EXERCISE A. Please copy the rows from the line containing "Expand the font color dropdown arrow" through the line containing "Looking at the", reproducing them without any change.

PASSAGE PROVIDED.
┌──
Search code examples
rdataframelapplysapply

Custom function returning incorrect value - example (conflicting vector names)


For some reason, I can't get the same value when applying a custom function via:

MSD_p<-function(values,letters){
                  a<-abs(apply(combn(values,2), 2, diff))
                  b<-combn(letters,2)
                  c<-data.frame(t(rbind(a,b)))
                  c$a<-as.numeric(c$a)
                  c<-c[order(c$a),]
                  c$unique <- !sapply(gsub(" ", "", paste(c$V2, c$V3)), function(x) any(str_count(x, letters)>1))
                  m_1<-mean(c(min(c[c$unique==TRUE,]$a),max(c[c$unique==FALSE,]$a)))
└──
DATA LISTING.
┌──
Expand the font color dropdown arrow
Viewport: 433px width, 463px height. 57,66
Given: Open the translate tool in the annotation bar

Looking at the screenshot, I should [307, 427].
└──
┌──
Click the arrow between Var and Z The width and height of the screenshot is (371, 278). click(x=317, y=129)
└──
EXERCISE B. Give a two-sentence summary of the R forum post.

TASK RESULT A.
Expand the font color dropdown arrow
Viewport: 433px width, 463px height. 57,66
Given: Open the translate tool in the annotation bar

Looking at the screenshot, I should [307, 427].

TASK RESULT B. The post, titled as a custom function returning an incorrect value because of conflicting vector names, reports that its author cannot get the same value when applying a custom function. The function shown, MSD_p, takes values and letters, uses combn to build absolute pairwise differences and letter pairs, combines them into a data frame sorted by those differences, adds a "unique" column, and sets m_1 to the mean of the smallest difference where "unique" is TRUE and the largest where it is FALSE.